Cheap money has mainly resulted in too many citizens borrowing too much money without being aware of it at all. Some governments stimulate – whether consciously or not – this insane system. This is the reason that some investment criteria have been structurally overestimated. Because the notion of time has disappeared among many investors and homeowners their price conscious actions are based in quicksand.

End of The Cycle
According to Ray Dalio – one of the most successful fund managers in recent history – the super debt cycle is standing on its last legs. It has simply become impossible to make debt even cheaper. Realizing extra growth by whipping up extra debt has become a dead-end street. The yield difference of a bond in comparison to that of a deposit has never been this small. According to Dalio we’re at the eve of the end of the super debt cycle.

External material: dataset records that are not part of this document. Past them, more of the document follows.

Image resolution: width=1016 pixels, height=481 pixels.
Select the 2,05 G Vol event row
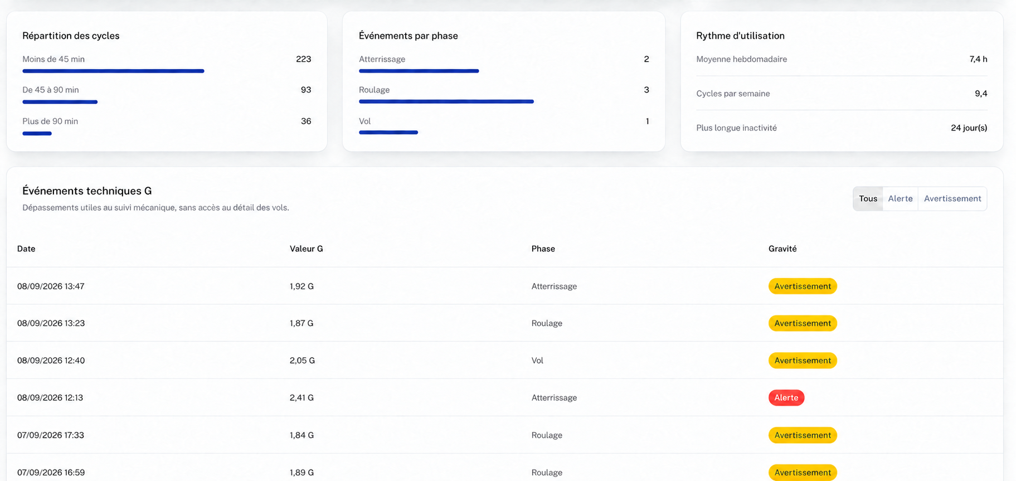(x=504, y=361)
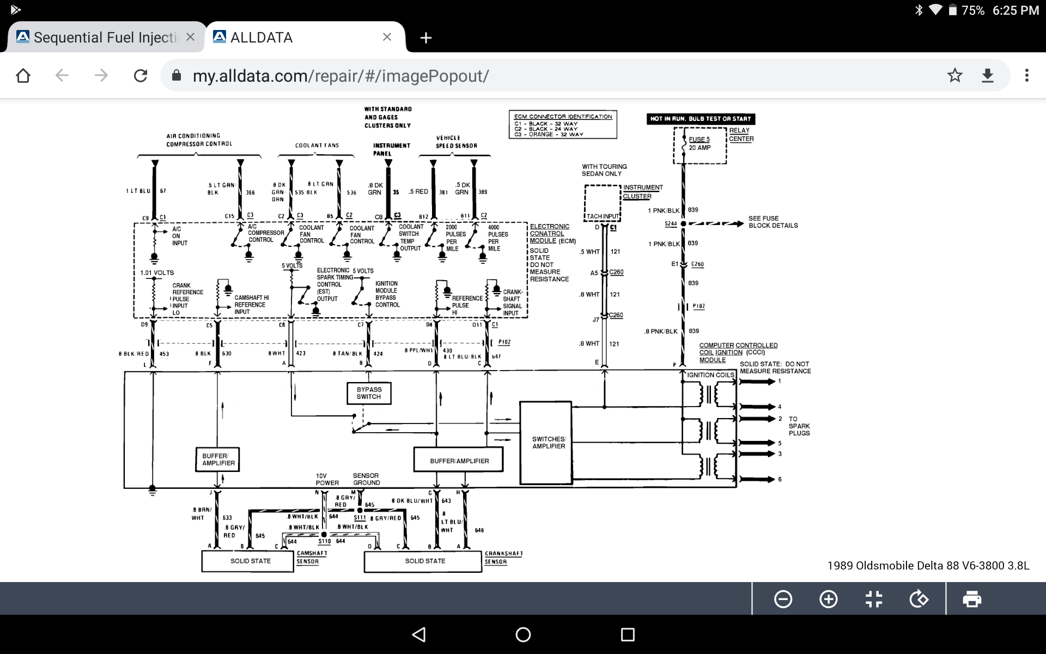Print the wiring diagram

pyautogui.click(x=972, y=600)
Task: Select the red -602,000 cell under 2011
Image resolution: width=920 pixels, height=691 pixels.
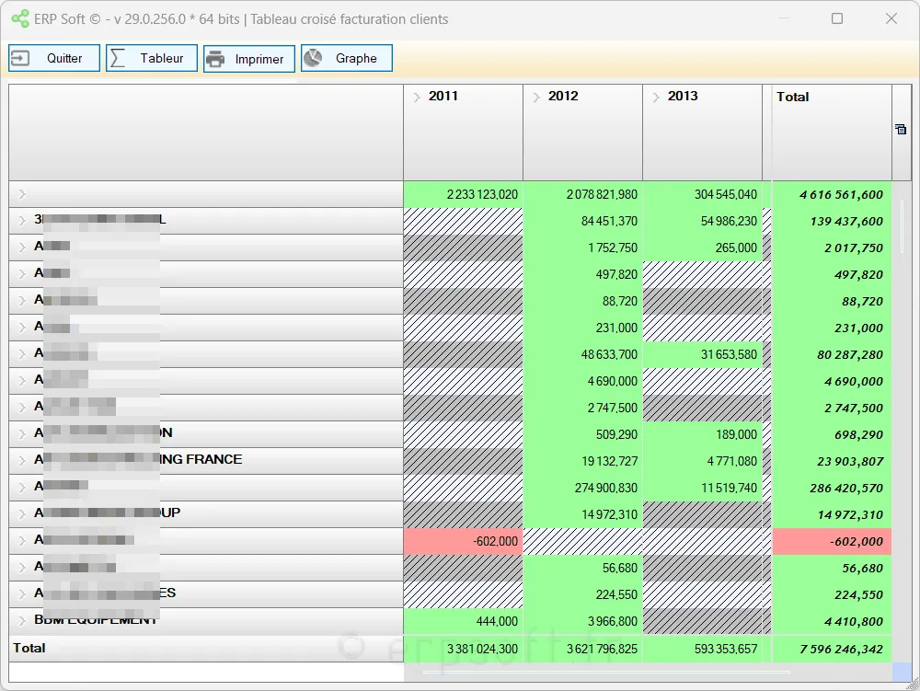Action: point(464,541)
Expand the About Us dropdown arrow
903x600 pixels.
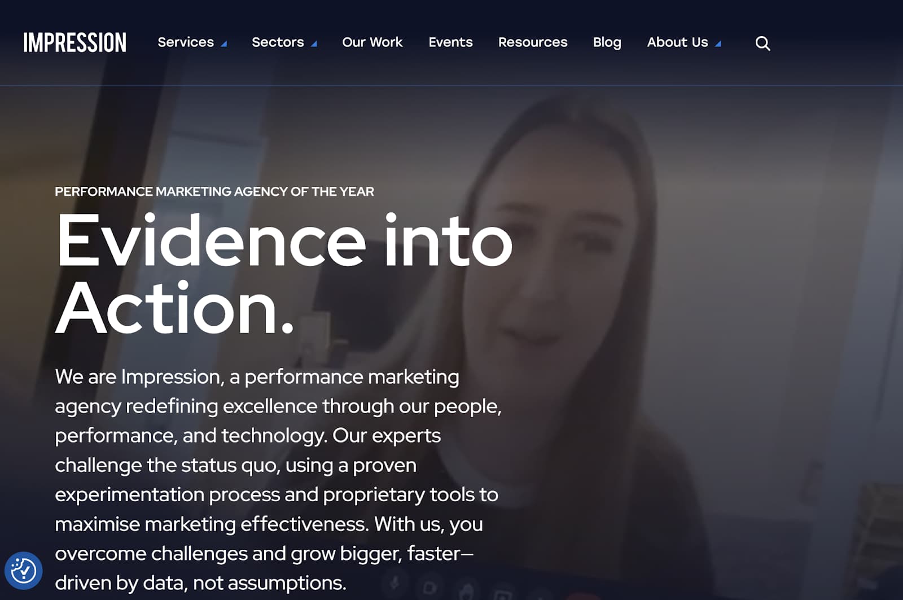pyautogui.click(x=718, y=44)
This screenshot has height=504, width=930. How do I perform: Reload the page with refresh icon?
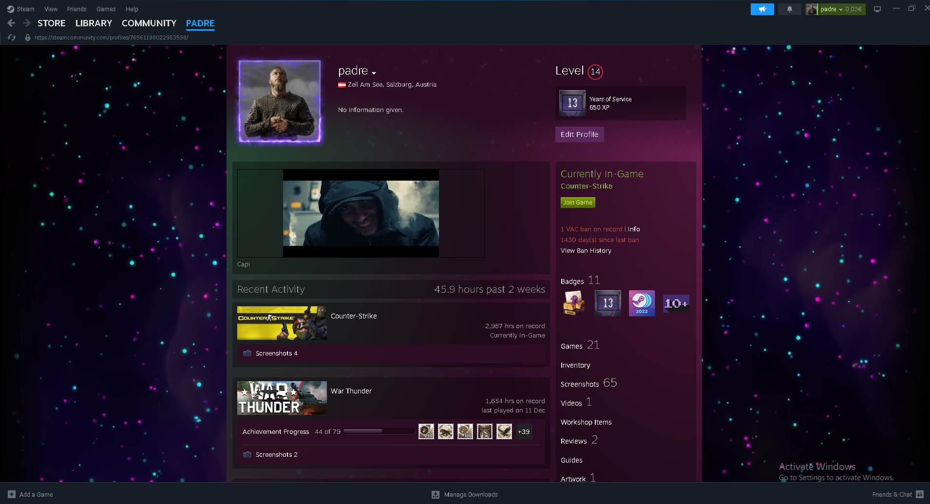tap(12, 37)
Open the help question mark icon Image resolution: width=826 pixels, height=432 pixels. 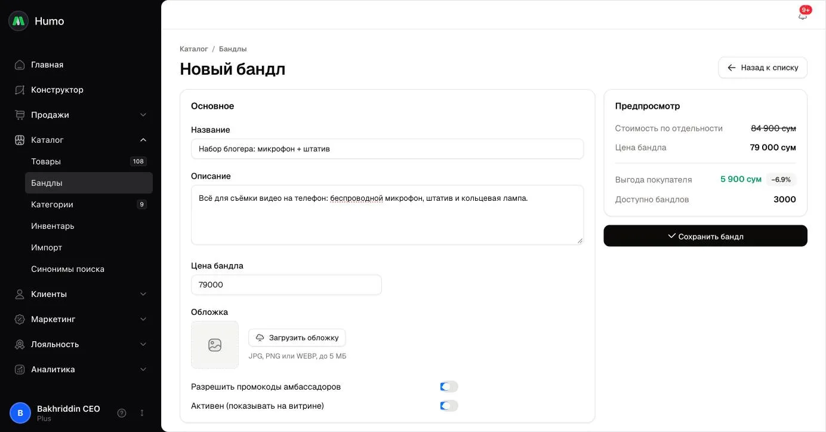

It goes without saying that at the end of every cycle there are many accidents that unfold. Since 2007 I have held that the debt cycle has been near its end. If Dalio is right, various groups will be hit hard. Certain investors will need to change course as well. The cheap money craze in combination with excessive debt is in the last phase of its cycle. All the more reason to prepare yourself accordingly, before it’s too late.

It remains for me to wish you a good weekend.


Jan Dwarshuis is a senior asset manager at Thirteen Asset Management AG, where he is responsible for the Thirteen Diversified Fund. Dwarshuis writes his columns in a personal capacity and is not paid for them. Nor is he paying for his columns to be placed. Professionally, he holds positions in major European, American and Russian stock funds. The information in his columns is not intended as professional investment advice or a recommendation to make certain investments. At the time of writing, he has no position in the above mentioned shares and has no intention of doing so in the next 72 hours.